Young artists' twist on old Chinese operas
The 2020 China Experimental Xiqu (Traditional Opera) Exhibition will take place from December 9 to 15 at Changjiang Theater.
The exhibition is derived from the former Shanghai Experimental Xiqu (Traditional Opera) Festival launched in 2015, with an aim to introduce more provincial professional troupes to a wider audience.
Organized primarily by the Shanghai Center of Chinese Operas and China Theater Association, the exhibition features 12 small-theater experimental performances, based on traditional theaters, such as Peking, Kunqu, Yueju, Dianju and Huangmei operas.
The performances were selected from 68 candidates across China, created by young and up-and-coming artists. Unlike traditional theaters, these innovative performances take a fresh approach to storytelling and artistry.
Among them are the Peking Opera “Death of Emperor Guangxu,” Chuanju “Guiying and Wang Kui,” Dianju “Lady Macbeth,” Yueju “Letter From an Unknown Woman” and Huangmei Opera “Six Chapters of A Floating Life.”
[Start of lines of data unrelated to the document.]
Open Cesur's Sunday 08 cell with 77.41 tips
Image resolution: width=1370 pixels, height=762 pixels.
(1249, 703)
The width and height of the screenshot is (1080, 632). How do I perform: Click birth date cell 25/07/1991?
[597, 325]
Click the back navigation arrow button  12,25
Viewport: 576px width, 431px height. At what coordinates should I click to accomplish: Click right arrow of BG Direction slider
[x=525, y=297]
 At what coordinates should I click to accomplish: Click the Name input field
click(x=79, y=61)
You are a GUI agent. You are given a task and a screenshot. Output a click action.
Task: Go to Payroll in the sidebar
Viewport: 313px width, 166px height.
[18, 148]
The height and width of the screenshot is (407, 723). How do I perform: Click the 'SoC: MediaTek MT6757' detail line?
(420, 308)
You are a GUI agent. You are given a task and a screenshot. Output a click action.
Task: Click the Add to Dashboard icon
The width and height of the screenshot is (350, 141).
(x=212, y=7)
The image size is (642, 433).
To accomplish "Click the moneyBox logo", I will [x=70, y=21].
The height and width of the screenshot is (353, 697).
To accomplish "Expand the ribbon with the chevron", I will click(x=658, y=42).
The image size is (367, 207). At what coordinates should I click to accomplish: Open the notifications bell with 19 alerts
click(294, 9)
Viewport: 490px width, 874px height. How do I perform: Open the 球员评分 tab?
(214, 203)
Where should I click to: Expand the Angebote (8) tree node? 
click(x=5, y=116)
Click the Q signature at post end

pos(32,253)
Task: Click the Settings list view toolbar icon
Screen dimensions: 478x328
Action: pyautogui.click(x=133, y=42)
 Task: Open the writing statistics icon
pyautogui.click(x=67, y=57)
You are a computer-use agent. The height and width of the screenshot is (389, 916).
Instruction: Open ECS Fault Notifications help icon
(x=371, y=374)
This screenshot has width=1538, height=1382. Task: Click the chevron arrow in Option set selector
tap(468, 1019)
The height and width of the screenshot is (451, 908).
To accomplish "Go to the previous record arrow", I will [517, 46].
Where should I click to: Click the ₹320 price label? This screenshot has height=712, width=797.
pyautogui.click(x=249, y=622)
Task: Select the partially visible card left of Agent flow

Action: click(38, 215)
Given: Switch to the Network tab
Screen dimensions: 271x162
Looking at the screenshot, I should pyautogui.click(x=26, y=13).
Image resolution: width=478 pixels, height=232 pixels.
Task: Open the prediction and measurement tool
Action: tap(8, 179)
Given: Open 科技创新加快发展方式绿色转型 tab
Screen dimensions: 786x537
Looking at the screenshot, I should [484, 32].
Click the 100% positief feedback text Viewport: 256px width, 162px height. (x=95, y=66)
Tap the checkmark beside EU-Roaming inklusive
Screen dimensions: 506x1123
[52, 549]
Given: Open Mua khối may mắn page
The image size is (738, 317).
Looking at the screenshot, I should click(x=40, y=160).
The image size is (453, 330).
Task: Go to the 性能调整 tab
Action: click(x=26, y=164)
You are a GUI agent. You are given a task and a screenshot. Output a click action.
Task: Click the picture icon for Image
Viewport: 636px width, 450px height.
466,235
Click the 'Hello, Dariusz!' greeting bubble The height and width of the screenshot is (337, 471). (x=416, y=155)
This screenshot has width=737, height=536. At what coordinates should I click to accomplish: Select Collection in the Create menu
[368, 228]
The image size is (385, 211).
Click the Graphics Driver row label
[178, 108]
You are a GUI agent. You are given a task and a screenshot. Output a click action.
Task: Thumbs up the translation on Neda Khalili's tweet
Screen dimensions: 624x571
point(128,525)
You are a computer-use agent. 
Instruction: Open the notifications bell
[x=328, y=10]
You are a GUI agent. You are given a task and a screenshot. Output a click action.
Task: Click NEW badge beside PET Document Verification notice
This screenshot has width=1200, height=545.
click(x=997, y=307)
Li Zhuoqun went to great lengths to write the script for the Peking Opera “Death of Emperor Guangxu,” a story rife with political reform, romance and social change.
Li visited countless museums and interviewed historians to uncover the truth behind the death of Emperor Guangxu (1871-1908), the ninth emperor of the Qing Dynasty (1644-1911), who was best known for supporting the “Hundred Days of Reform” in the late 1890s.
“Lady Macbeth,” based on the story of the character from Shakespeare’s “Macbeth,” is a new interpretation of the classic tragedy by Yunnan Province’s Dianju Opera, centered around an obsession for power.
Yueju “Letter From an Unknown Woman” was adapted from a novel by Austrian writer Stefan Zweig, which explores a woman’s growth and romantic interludes. Her character is played by three different Yueju opera performers to depict different stages of her life.
The Huangmei Opera “Six Chapters of A Floating Life” is based on ancient Chinese scholar Shen Fu’s autobiography, recounting joyful memories of his marriage and the pain of his wife’s death.
Following the exhibition, an academic forum will explore the current state of experimental Chinese theater and its future.
Over the years, the annual exhibition has cultivated and showcased many young, promising artists, and incubated scores of performances.
Cui Wei, a theater scholar and official from the China Theater Association, said the exhibition has expanded the base of contemporary small-theater fans. In his eyes, experimental small-theater productions are the future of traditional Chinese theater.
“We hope it serves to inspire the creativity of young theater producers and performers,” said Cui, especially given its low expenses and short production cycles.
Gu Haohao, president of the Shanghai Center of Chinese Opera, said her organization will continue to push the boundaries of small-theater experimental theater and bring compelling, uniquely Chinese stories to the world.